10 0x00007f6cdec9d1a7 in TListOfDataMembers::Unload() () from /cvmfs/atlas-nightlies.cern.ch/repo/sw/21.0_Athena_x86_64-centos7-gcc62-opt/sw/lcg/releases/ROOT/6.08.06-d7e12/x86_64-centos7-gcc62-opt/lib/libCore.so

11 0x00007f6cdec7f2d0 in TClass::SetUnloaded() () from /cvmfs/atlas-nightlies.cern.ch/repo/sw/21.0_Athena_x86_64-centos7-gcc62-opt/sw/lcg/releases/ROOT/6.08.06-d7e12/x86_64-centos7-gcc62-opt/lib/libCore.so

12 0x00007f6cdec4a574 in ROOT::RemoveClass(char const*) () from /cvmfs/atlas-nightlies.cern.ch/repo/sw/21.0_Athena_x86_64-centos7-gcc62-opt/sw/lcg/releases/ROOT/6.08.06-d7e12/x86_64-centos7-gcc62-opt/lib/libCore.so

13 0x00007f6cdec9926e in ROOT::TGenericClassInfo::~TGenericClassInfo() () from /cvmfs/atlas-nightlies.cern.ch/repo/sw/21.0_Athena_x86_64-centos7-gcc62-opt/sw/lcg/releases/ROOT/6.08.06-d7e12/x86_64-centos7-gcc62-opt/lib/libCore.so

14 0x00007f6cdd639ce9 in __run_exit_handlers () from /lib64/libc.so.6

jcatmore commented 5 days ago

Hi @martamaja10 ,

thanks for looking at this. We see you've assigned @dpiparo but we understand that he's away for a couple of weeks, and ideally we'd like this to be addressed sooner if possible. Is there someone else in the team who could look at this before?

The problem is, this issue prevents us from using LCG106 and so it holds up several developments.

Thanks!

James

martamaja10 commented 5 days ago

Hi @jcatmore,

sure, I'll find another person in the team to take a look at this ASAP.

Cheers, Marta

pcanal commented 5 days ago

Most likely backporting this commit: https://github.com/root-project/root/commit/08b34d72a800bd48ea4655f17075de0ef3ca72cb will fix the problem.

pcanal commented 5 days ago

See https://github.com/root-project/root/pull/15968 and https://github.com/root-project/root/pull/15969

jblomer commented 5 days ago

This issue is most likely due to a change that inadvertently broke forward compatibility: https://github.com/root-project/root/issues/14793

You should have seen this already with 6.30 though. Is there an explanation why 6.30 did not trigger the error?

There are two ways to proceed (if the issue is what we think it is):

The second option would be useful to run at least once to confirm that we identified the right cause.

Nowakus commented 5 days ago

Is there any drawback in doing SetBit(TFile::k630forwardCompatibility) for every file we produce now?
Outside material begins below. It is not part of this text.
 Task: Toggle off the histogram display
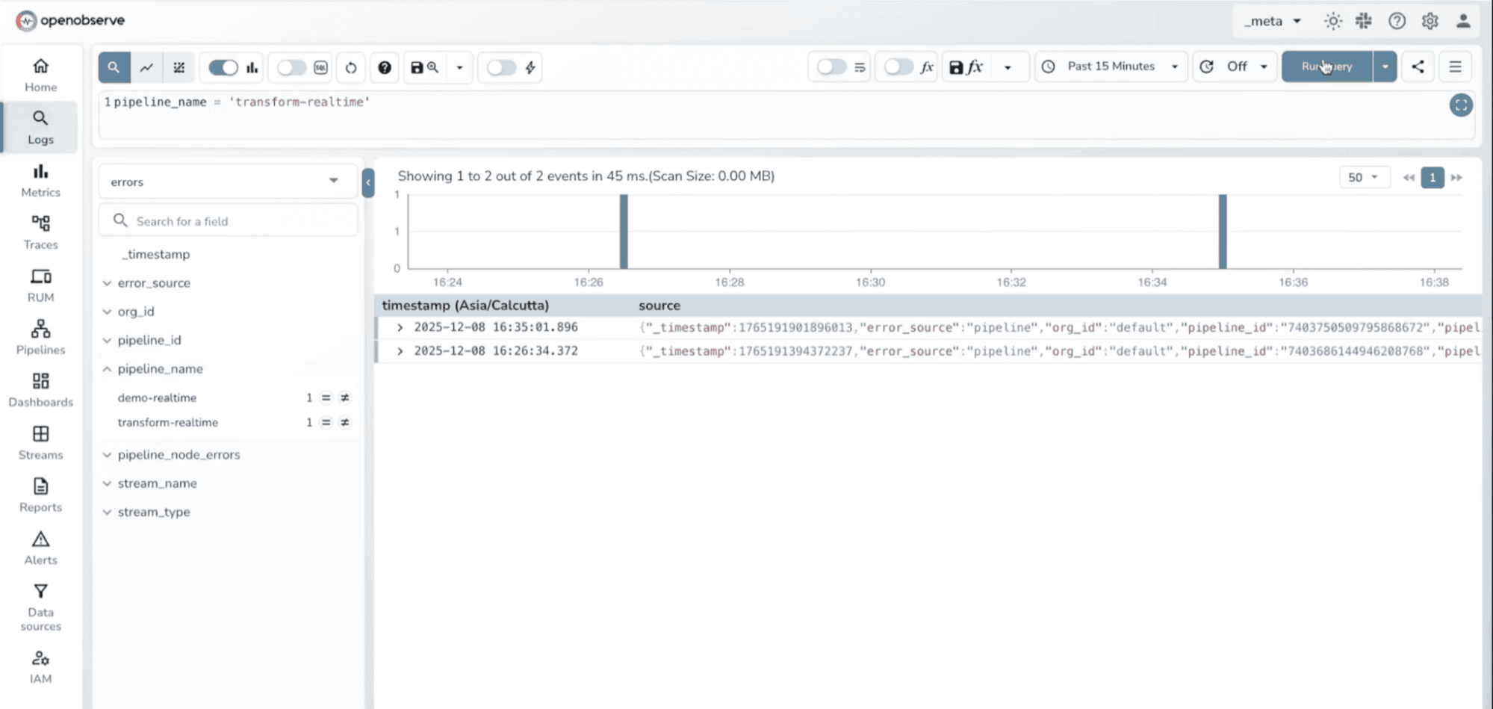click(x=222, y=67)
pcanal commented 5 days ago

Is there any drawback in doing SetBit(TFile::k630forwardCompatibility) for every file we produce now?
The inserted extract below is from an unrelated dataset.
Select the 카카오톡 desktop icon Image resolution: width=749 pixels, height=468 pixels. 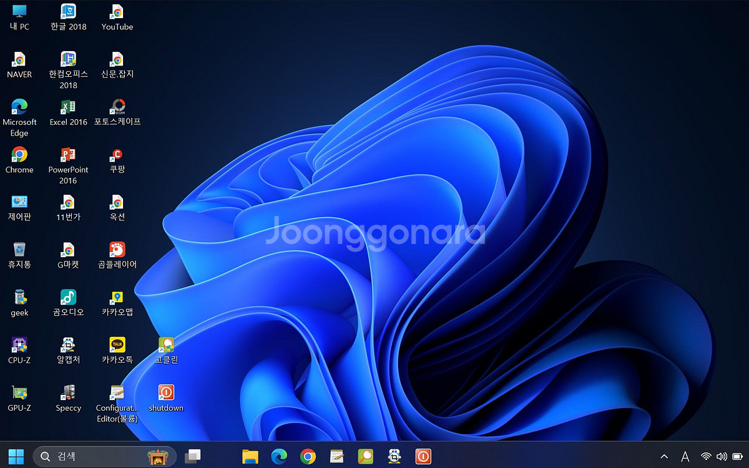point(117,345)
The main drawbacks is forgetting to eventually remove it :). The technical drawback is slightly worse and unstable (see for example; https://github.com/root-project/root/issues/12438) compression.

jcatmore commented 5 days ago

You should have seen this already with 6.30 though. Is there an explanation why 6.30 did not trigger the error?

Just to comment about 6.30: we didn't look at this release apart from to do a compilation test, so indeed, most likely the issue is there as well as per your expectation.